Posts Tagged ‘cognition’

On non-invisible music

Fractal expert Loren Carpenter brought my attention to a technical paper that found evidence that the distribution of shot lengths in cinema have been steadily evolving over the past 100 years to exhibit a 1/f power distribution.Your first question is probably, “what the hell is a 1/f power distribution”. And your second question is probably “why do  you have a photo of a hot girl on this post if you’re just gonna be talking about math?”  Ummm… Let’s start with the first question. It’s easier. (waving hands) It’s a distinctive pattern that seems to crop up all over biology, physics, nature and art, and there’s increasing evidence that this pattern is hard wired into the way our neurons fire. (stop waving hands). As for the second question… well,  uhhh… Let’s talk a bit about the paper first.

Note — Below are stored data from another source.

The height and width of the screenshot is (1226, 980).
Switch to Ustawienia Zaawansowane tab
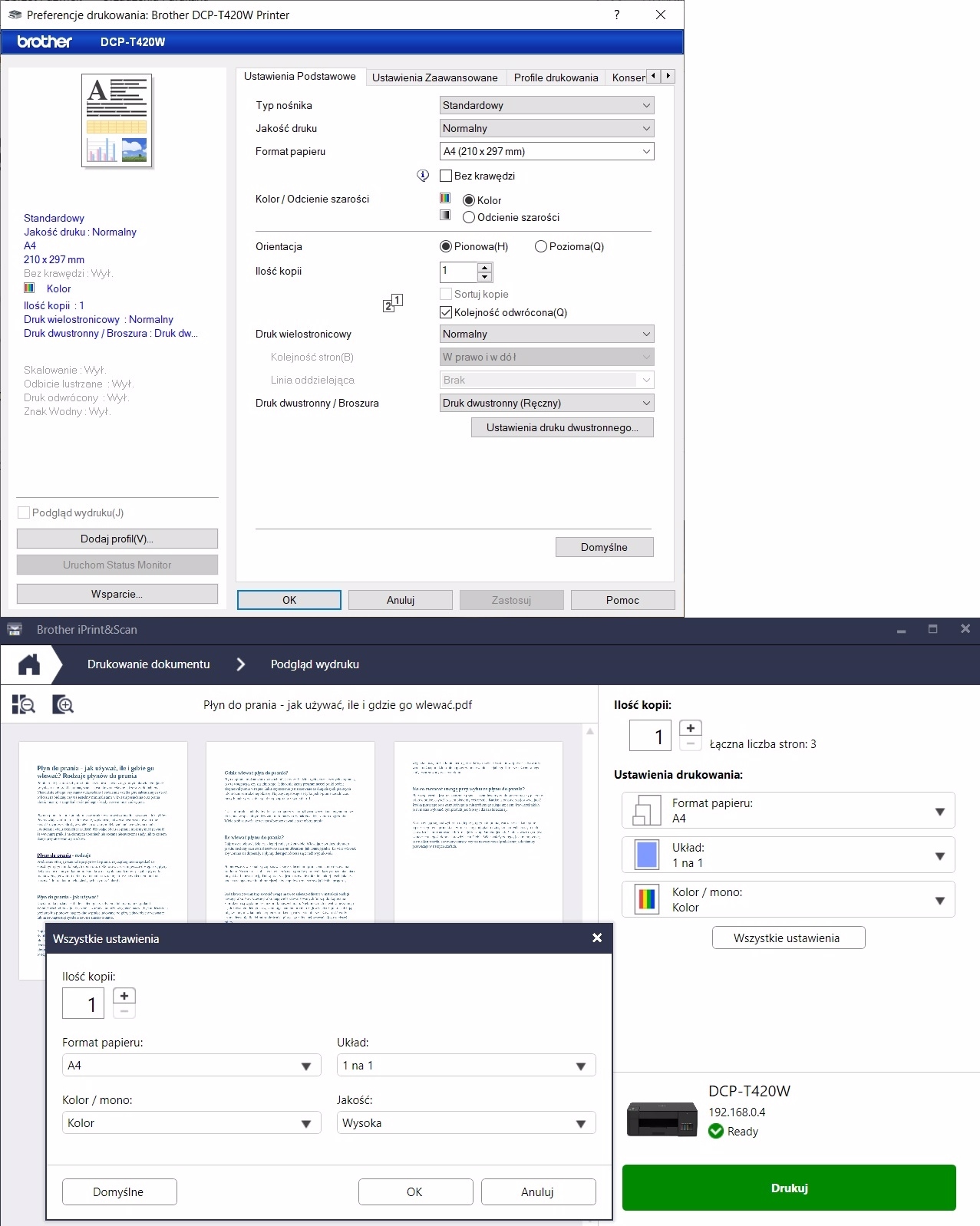tap(434, 77)

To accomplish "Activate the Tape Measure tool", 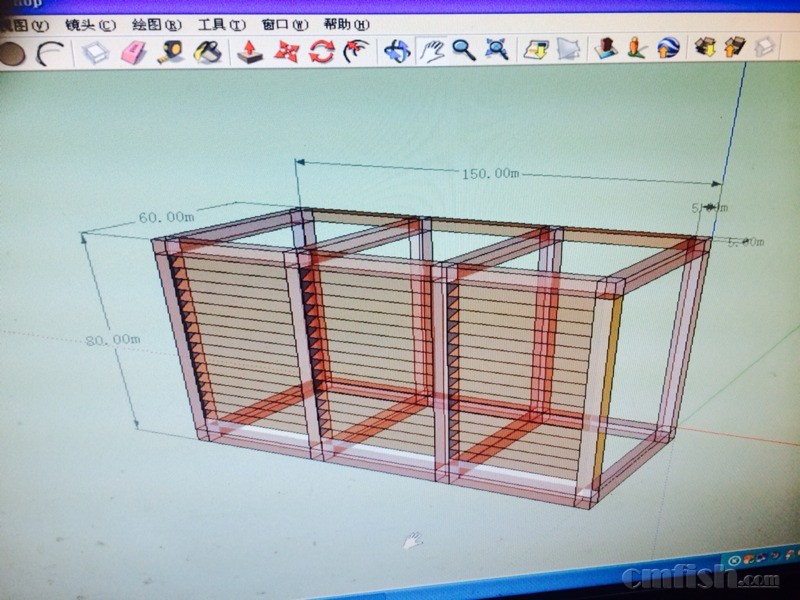I will (x=171, y=51).
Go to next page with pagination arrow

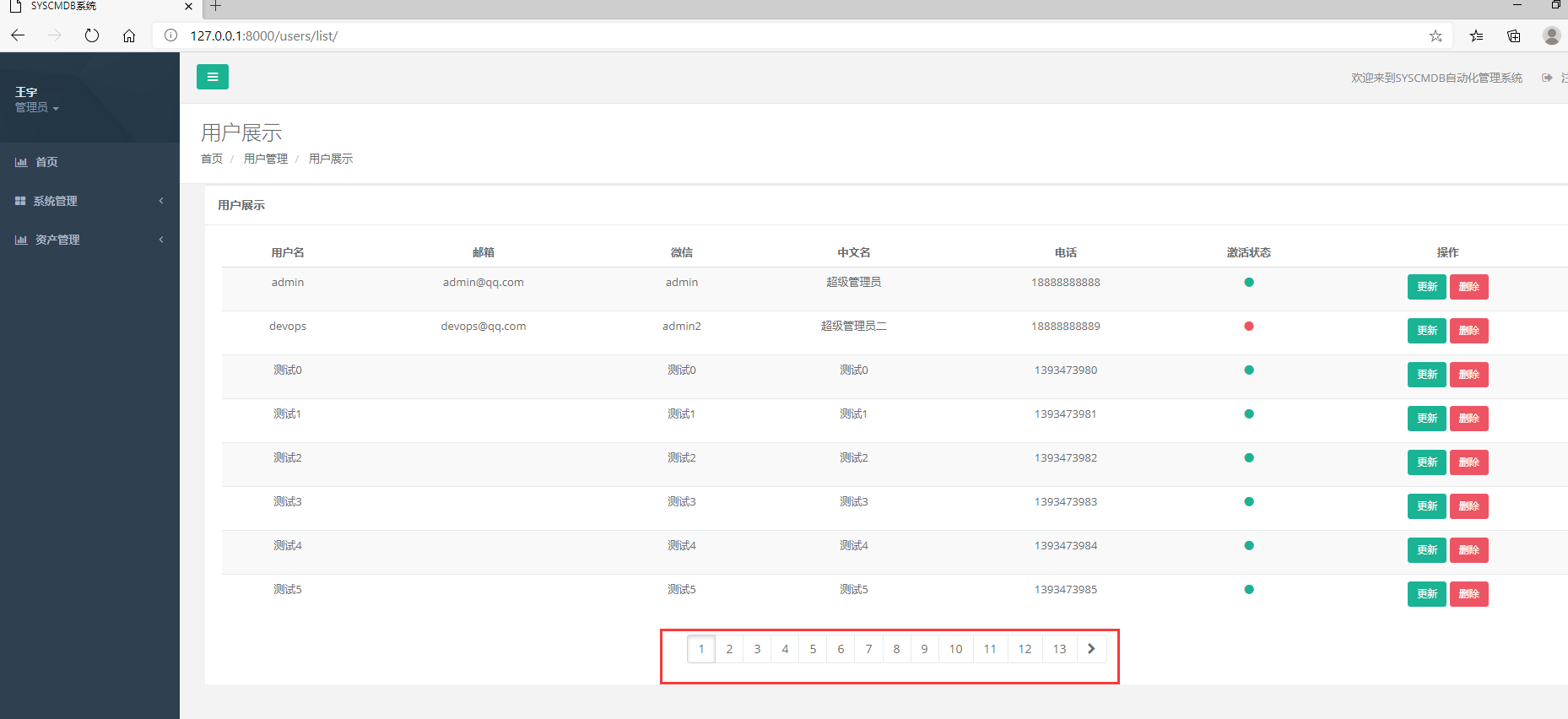(1091, 649)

I find two interesting bits in this paper. First, since the entire art of cinema is only 125 years old, you can actually analyze its evolution from the earliest experiments on film. This paper claims that in just  few generations, editors and directors have unconsciously gravitated towards a film cutting style that we are neurologically wired to prefer. (Perhaps since it more closely mimics the natural rhythms of our eyes, how frequently we dart and change focus.)  However, the paper admits that other issues such as narrative, plot, and close ups of attractive people in revealing bathing suits will trump even perfectly neurologically correlated editing techniques.